The dollar rebounded from record lows against the euro Wednesday, brushing aside a steeper-than-expected fall in August durable goods orders as buyers took advantage of cheap exchange rates.
The economic data provided more evidence of a slackening in economic activity, strengthening the case for a second Federal Reserve interest rate cut next month. Another cut would further reduce the appeal of the dollar's yield after last week's half-percentage-point reduction in the federal funds rate target to 4.75%
"A lot of bad news is already factored in. The market is anticipating that the Fed will cut interest rates again at least once more this year, and a lot of this has already been taken into account," said currency trader Mark Meadows at Tempus Consulting in Washington.
The euro last traded flat one the day against the dollar, after racing to an all-time high of $1.4162 in European trade, according to Reuters data.
The dollar rebounded from near 1992's all-time low against a basket of six major currencies, The dollar index was last trading at 78.503, up 0.3% on the day.
"There is going to be resistance ... for more dollar selling into these levels just because the market seems to be placed for a little bit of a pull-back," said Meadows.
The euro has appreciated nearly 4% against the dollar so far this month.
Traders warned that the greenback's recovery Wednesday could be short-lived due to the market's increased focus on the possibility that Gulf currencies will no longer be pegged to the dollar.

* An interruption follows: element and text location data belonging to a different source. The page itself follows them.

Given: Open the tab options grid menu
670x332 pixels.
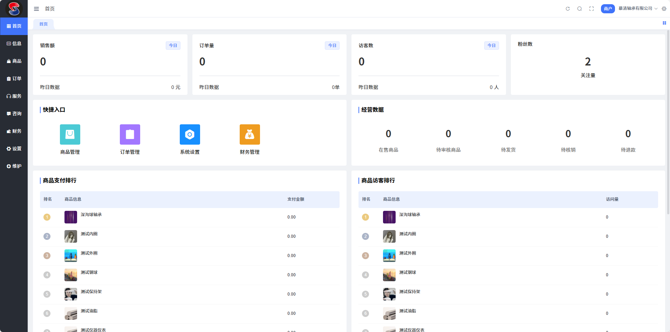Looking at the screenshot, I should point(664,23).
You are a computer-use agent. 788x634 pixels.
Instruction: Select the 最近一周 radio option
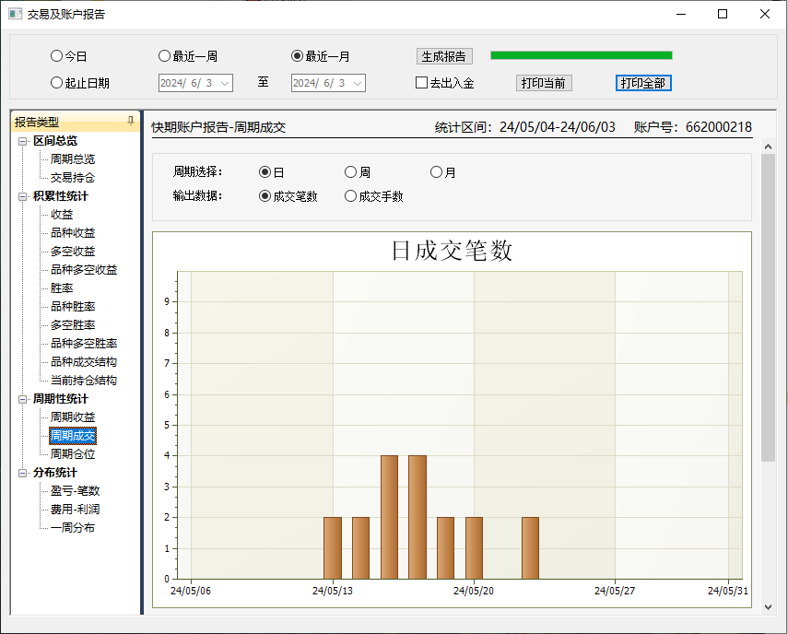click(165, 56)
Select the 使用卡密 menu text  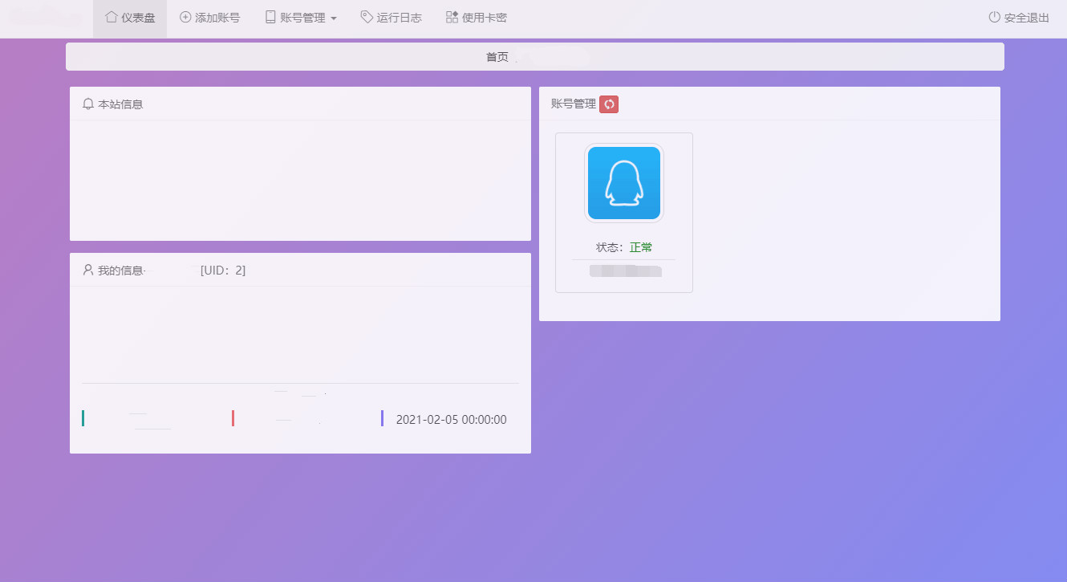(x=485, y=18)

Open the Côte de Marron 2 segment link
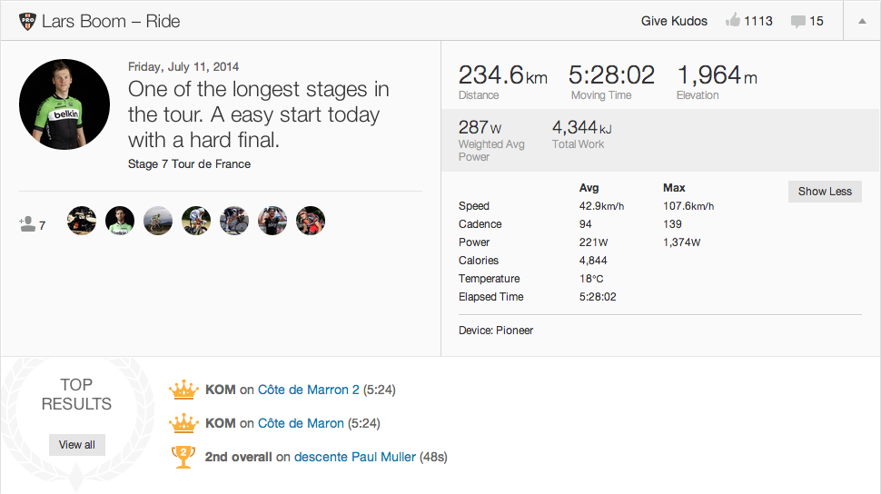pos(309,390)
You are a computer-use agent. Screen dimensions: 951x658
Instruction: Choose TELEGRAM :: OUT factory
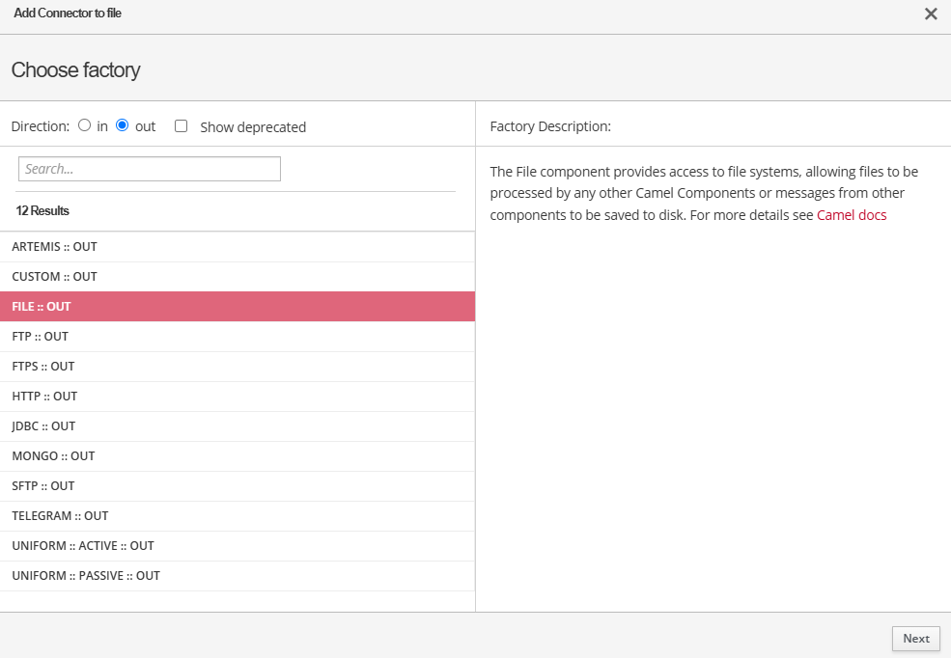click(x=60, y=516)
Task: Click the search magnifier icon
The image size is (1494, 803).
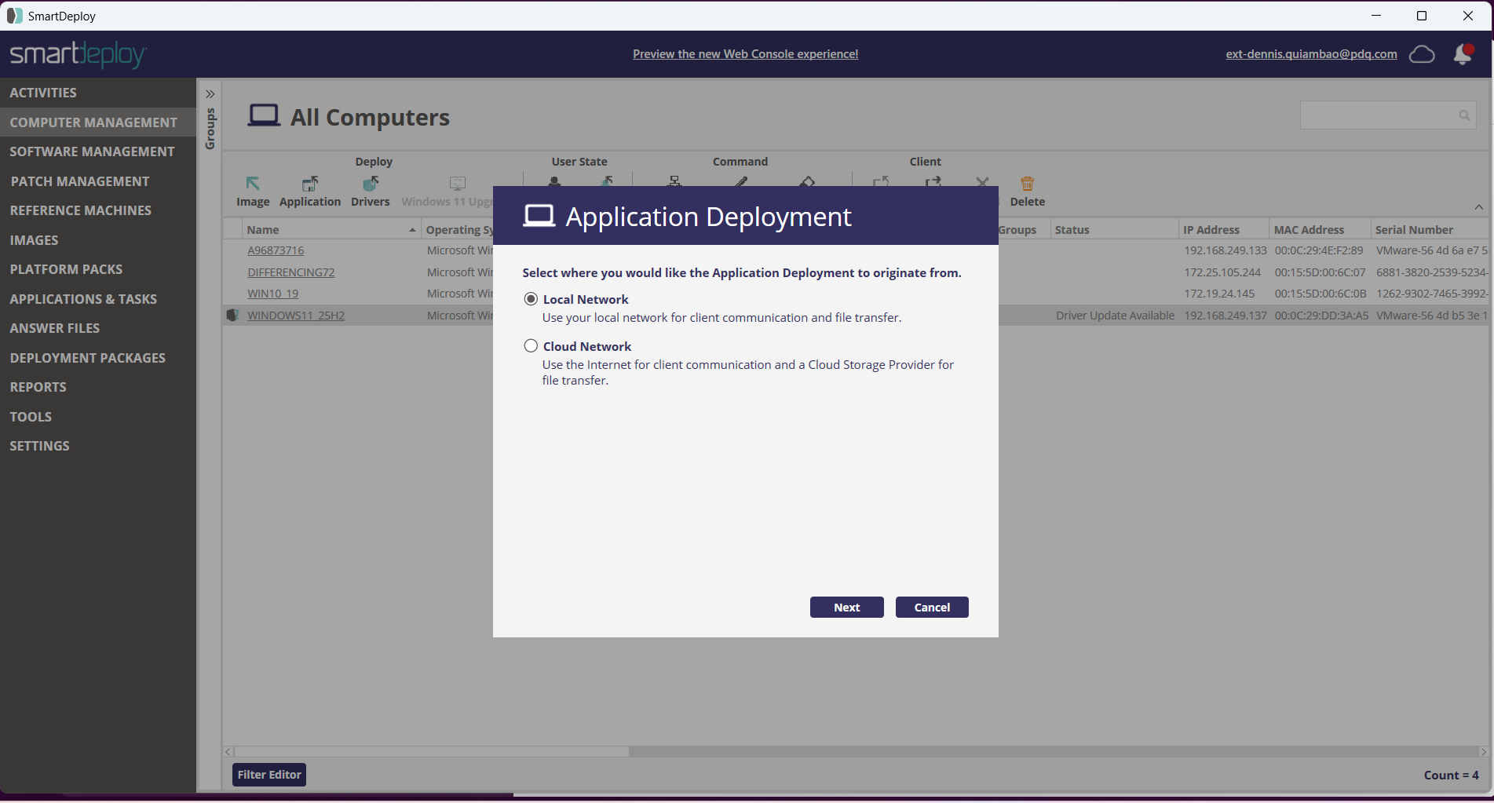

Last week's Fed rate cut exacerbated revaluation pressures in the region, adding to the inflationary impact of a generally weak dollar, they said.
"If there is any change in the dollar peg, then we would see new highs in euro/dollar pretty soon," said Sultan Lone, deputy global head of FX sales and trading at market maker Swiss Finance Corp.

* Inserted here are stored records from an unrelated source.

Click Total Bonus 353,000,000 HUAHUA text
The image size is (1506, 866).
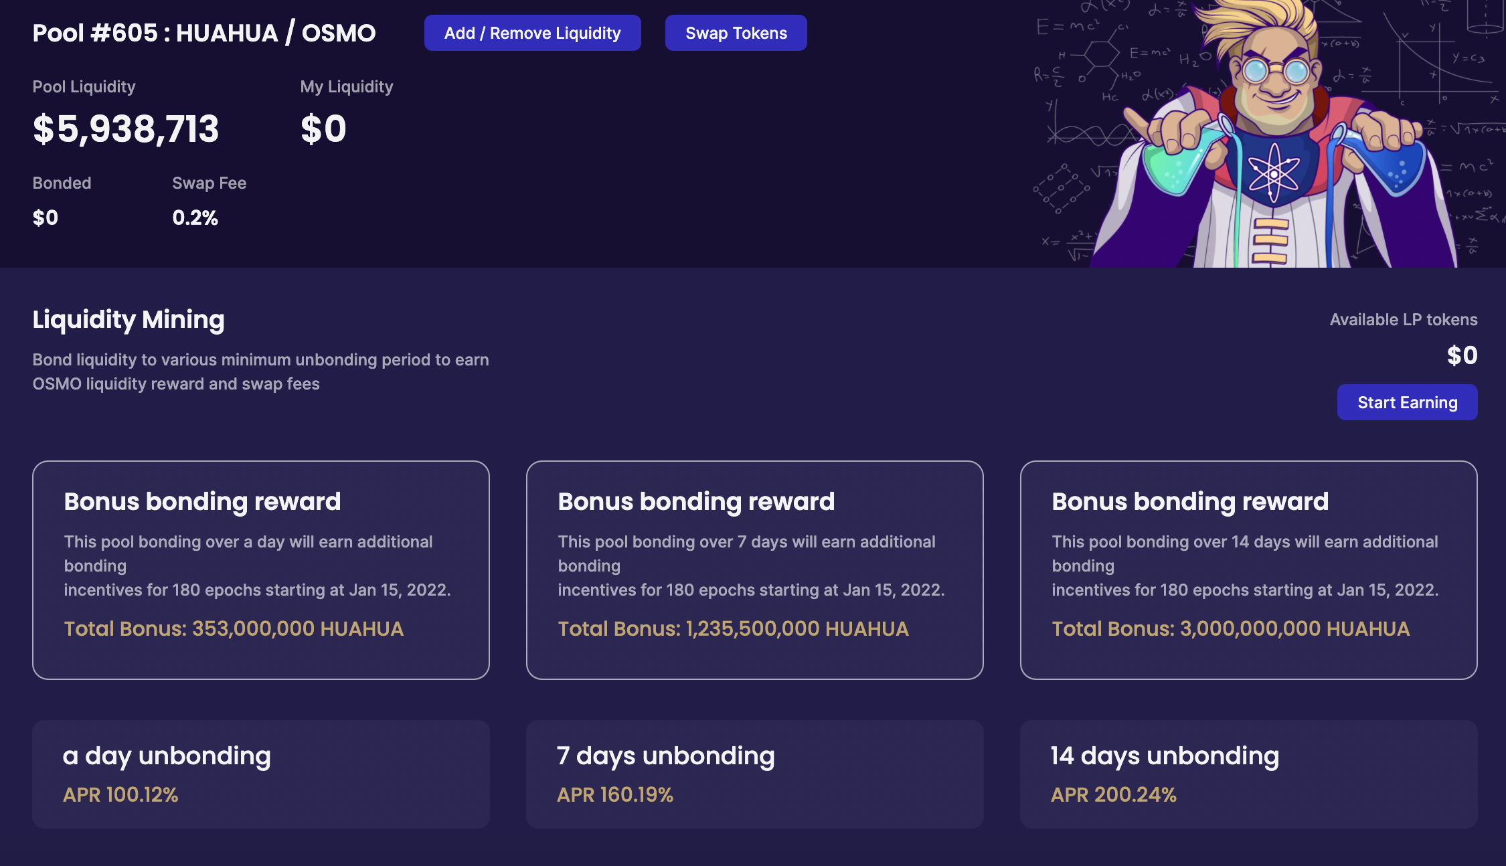point(234,628)
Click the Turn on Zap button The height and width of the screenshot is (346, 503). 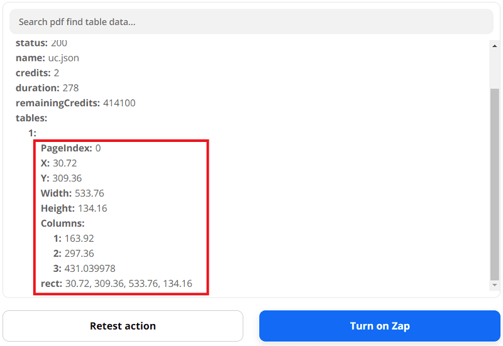tap(380, 326)
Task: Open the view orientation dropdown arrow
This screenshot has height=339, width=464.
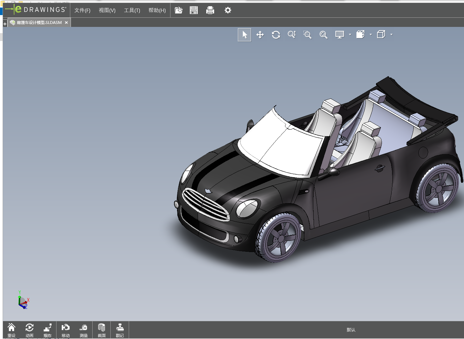Action: (x=371, y=34)
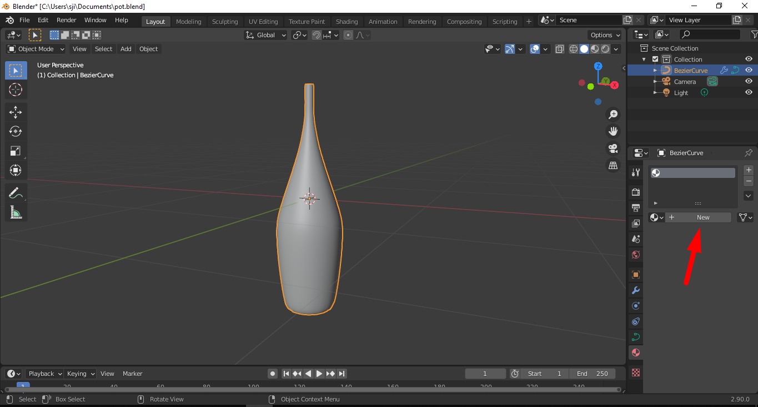The height and width of the screenshot is (407, 758).
Task: Hide the Camera object in the outliner
Action: [749, 81]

Saudi Arabia's Central Bank Governor Hamad Saud al-Sayyari said Wednesday that the world's largest oil exporter would not change its foreign exchange policy because the U.S.-dollar peg offered flexibility.
Against the yen, the dollar rose, driven by gains in European stock markets. U.S. stocks opened stronger Wednesday.
"Yen trading pretty much depends on equity markets. European markets are up today, which is pushing the yen weaker against the dollar," said Tempus Consulting's Meadows.
New orders for long-lasting U.S.-made manufactured goods fell 4.9% in August, well ahead of the 3.1% decline Wall Street economists had forecast, after rising a revised 6.1% in July.
August's decline was steepest in seven months, but analysts said the numbers are notoriously volatile.